===== DATA FOR THIS EXERCISE
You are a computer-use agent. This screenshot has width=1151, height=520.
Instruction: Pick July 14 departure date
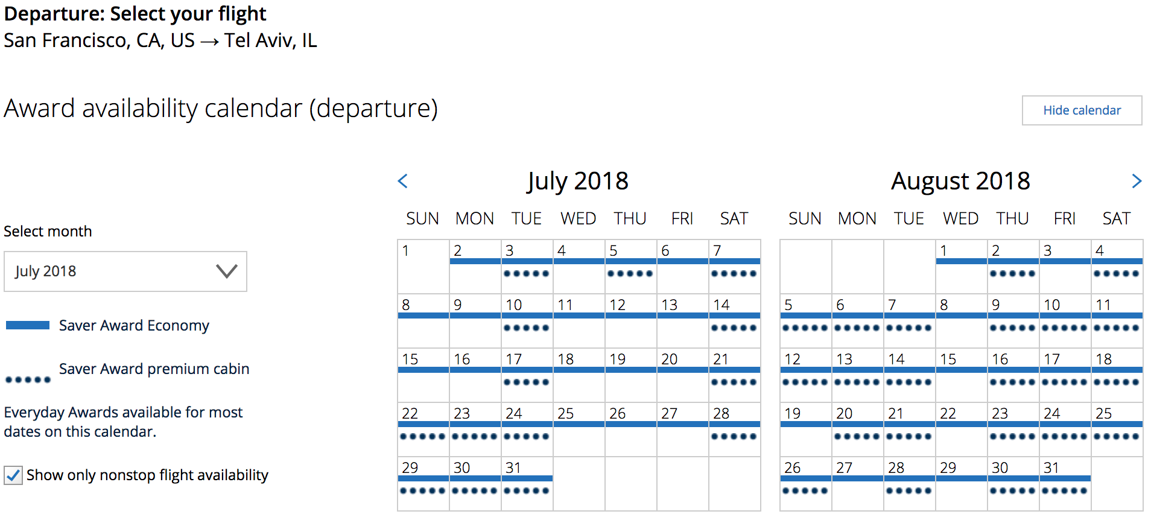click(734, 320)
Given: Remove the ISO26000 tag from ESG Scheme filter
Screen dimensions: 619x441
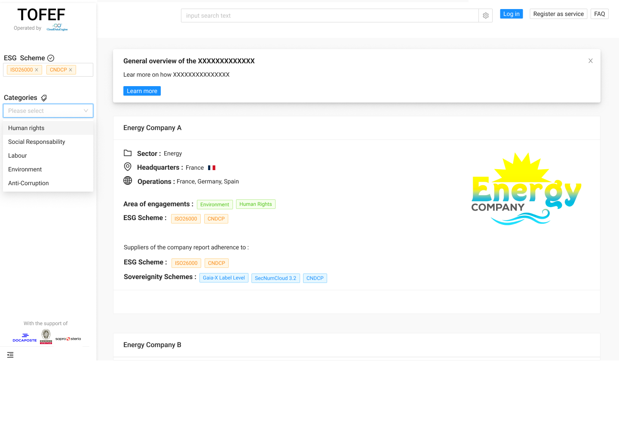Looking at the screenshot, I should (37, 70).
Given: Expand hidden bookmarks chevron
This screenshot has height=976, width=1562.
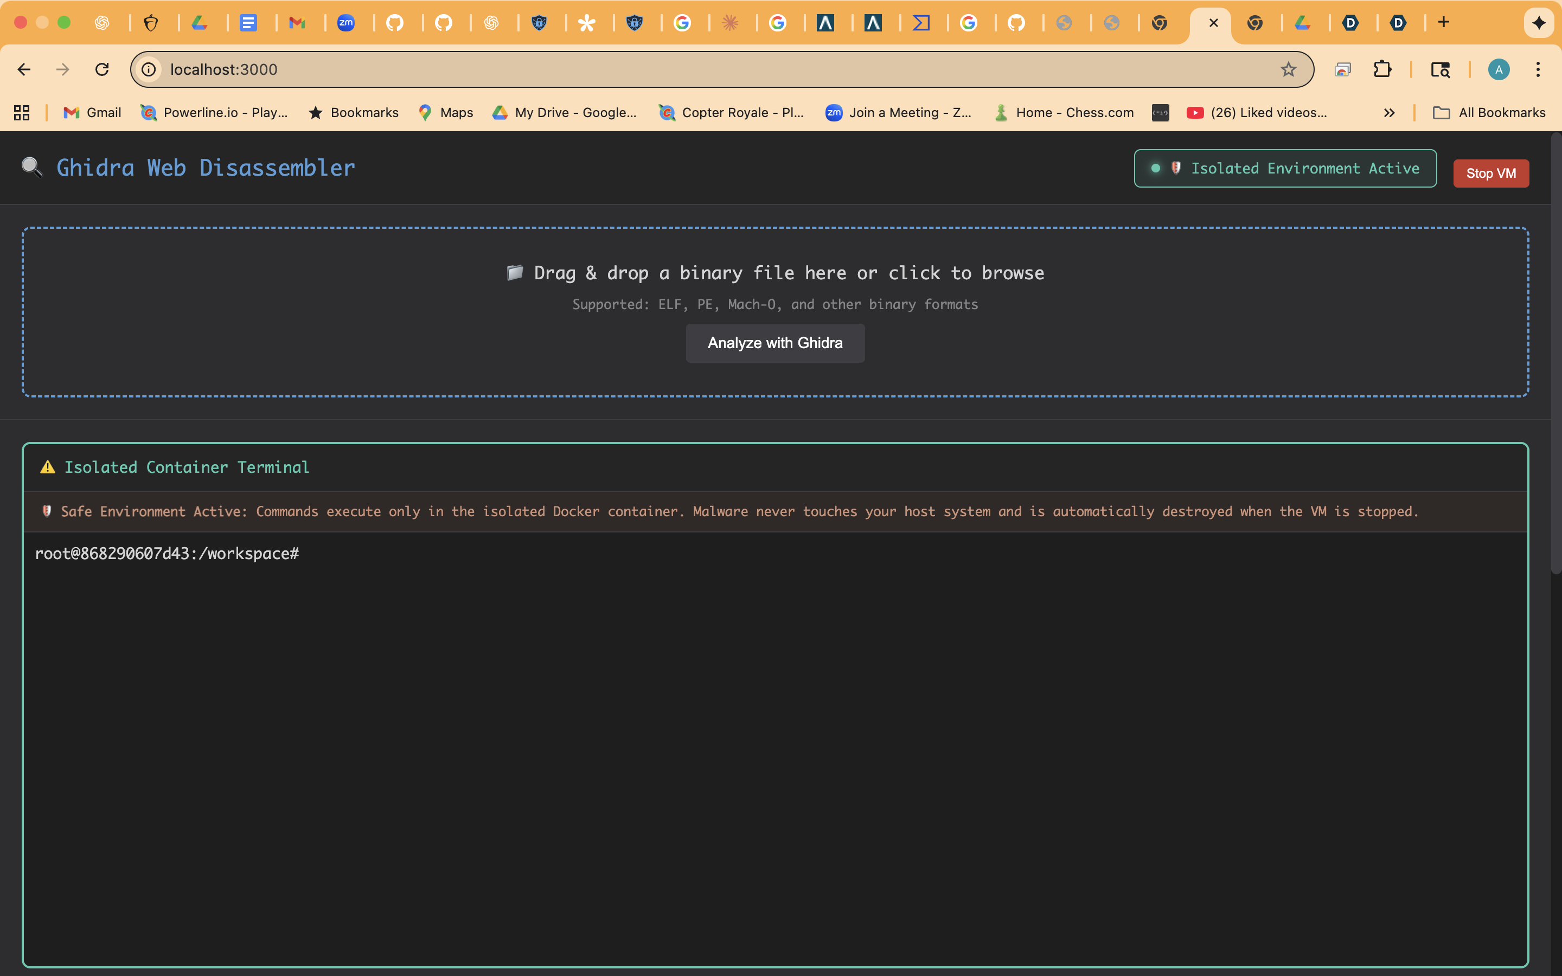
==========
_WHAT NEEDS TO BE DONE:_ Copy out every line of the listing above word for word, leaving out the pictures.

_COMPLETE ANSWER:_
You are a computer-use agent. This screenshot has width=1151, height=520.
Instruction: Pick July 14 departure date
click(734, 320)
Given: Remove the ISO26000 tag from ESG Scheme filter
Screen dimensions: 619x441
Looking at the screenshot, I should (37, 70).
Given: Expand hidden bookmarks chevron
This screenshot has height=976, width=1562.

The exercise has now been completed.